The Formative Years in Europe explores the genesis of railroading in Great Britain and France.

The Human Drama of the Railway focuses on classic topics of the Victorian railroad – the station and the passenger compartment – and includes Augustus Egg’s masterpiece Travelling Companions.

Crossing Continents: America and Beyond explores railroad expansion in the American Midwest and West and features the well-known Nelson-Atkins work by Thomas Otter, On the Road, as well as Albert Bierstadt, Donner Pass.

Impressionism and Post-Impressionism demonstrates how artists captured both the power of the iron world and the psychological interplay of people in train stations.

States of Mind surveys the depiction of the railroad in art movements of the late 19th and early 20th century, from Symbolism through Futurism, Expressionism and Surrealism, represented by Wassily Kandinsky, E.L. Kirchner and Giorgio de Chirico.

The Machine Age moves from admiration of the power of steam and locomotive machine to the feelings of nostalgia as it declined in general passenger travel use.

The Railway in Art
Early observers viewed the steam train with combined wonder and fear. Many early prints and paintings explored the evolving landscape of the industrial age, punctuated with the bridges and viaducts built to accommodate the new trains. The view from the train car provided a new panoramic—almost cinematic—perspective. Particularly in the American west, broad landscape paintings illustrated the cinematic point of view from a railroad carriage, emblematic of the vast and unexplored frontier now made accessible by train travel. Prints and paintings also focused on train stations themselves as new centers of city life. Reactions were not purely celebratory, though: Honoré Daumier’s realist works hinted at the anxieties of mixing with strangers of different classes in the closed compartments of a train car.

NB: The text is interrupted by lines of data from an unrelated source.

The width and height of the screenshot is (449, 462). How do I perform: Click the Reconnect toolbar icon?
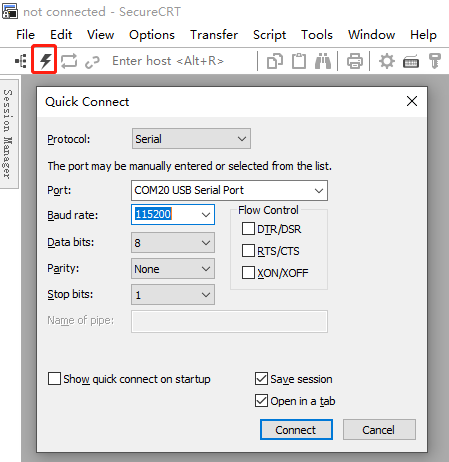[69, 61]
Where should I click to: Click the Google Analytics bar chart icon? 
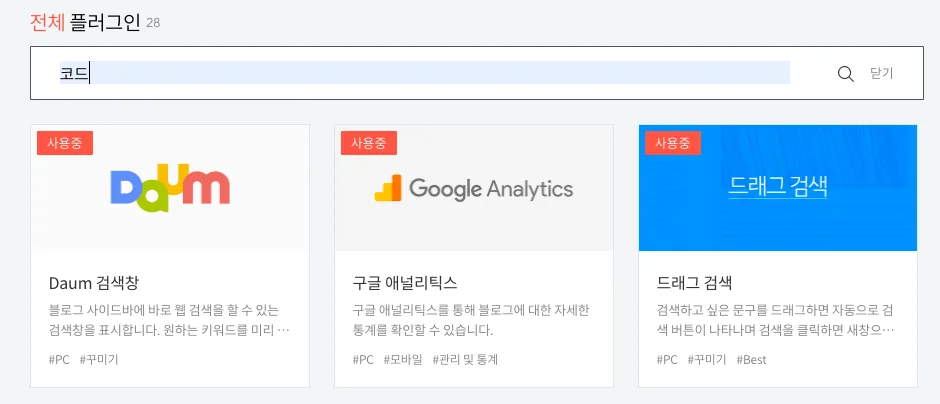388,188
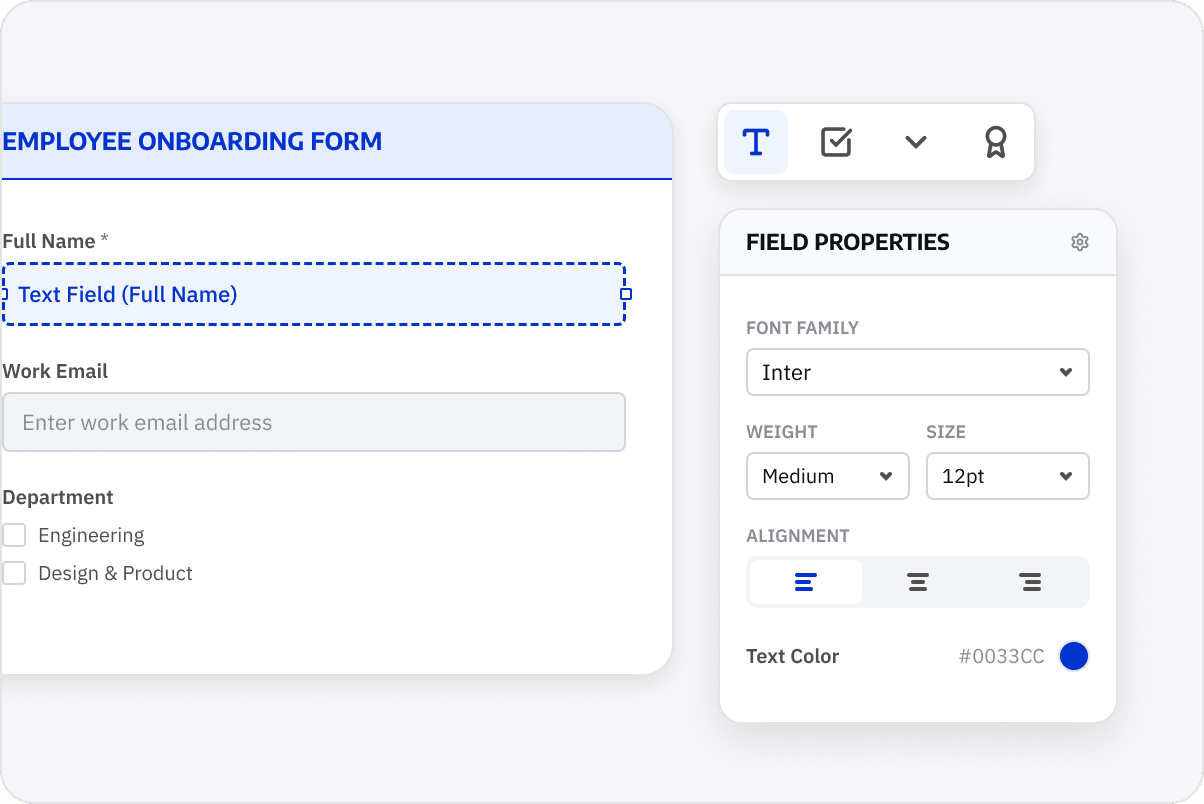
Task: Click the right resize handle of selected field
Action: tap(626, 294)
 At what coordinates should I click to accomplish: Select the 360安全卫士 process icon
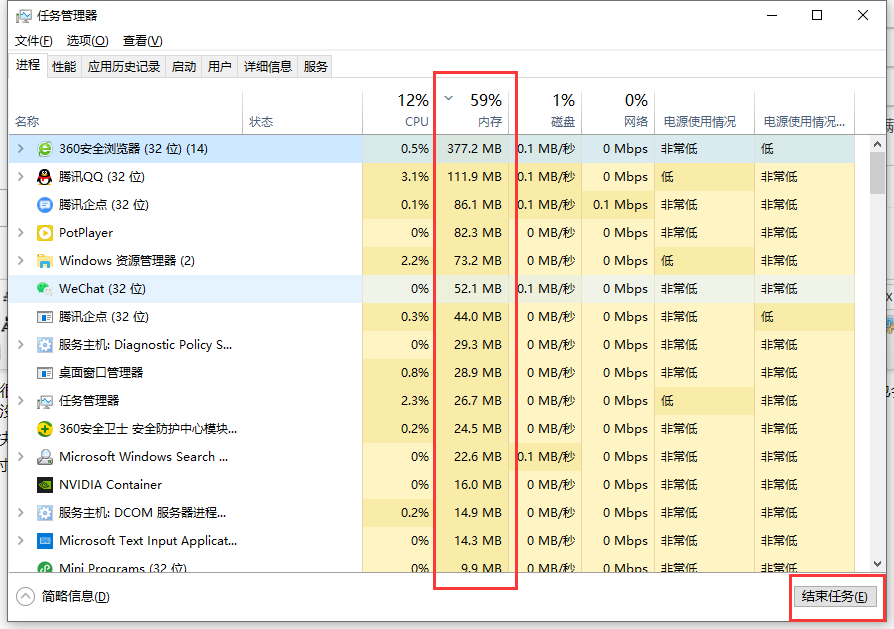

Later in the 19th century, the French Impressionists latched onto the steam train as a symbol of modernity, simultaneously heralding and expressing anxiety about the fast pace of the new city. The train provided a convenient link between city and country, condensing what had previously been a day of travel time into an hour, and many Impressionist works explored the newly-accessible countryside as a site of leisure, a counterpoint to the bustling city. Stylistically, the bursts of steam spewed by the trains provided stunning illustrations of the emphasis on light and movement that characterizes Impressionism.

In the early 20th century, modern artists used the train to explore abstracted depictions of speed and power in an increasingly mechanized society. Russian poster designers celebrated the train as the epitome of strength and power and as a valuable tool for a Socialist system. Art Nouveau travel posters, meanwhile, depicted the train as a sleek bullet and the essence of glamour.

The railway continued to serve as a metaphor for power or the restlessness and alienation of modern life well into the 20th century, especially in the works of Hopper and Benton, but eventually with the increasing dominance of new forms of transport – railway art became imbued with nostalgia for a golden age, particularly after steam haulage was superseded by diesel or electric traction. Nostalgia for a vanishing age is poignantly expressed in the photography of O. Winston Link.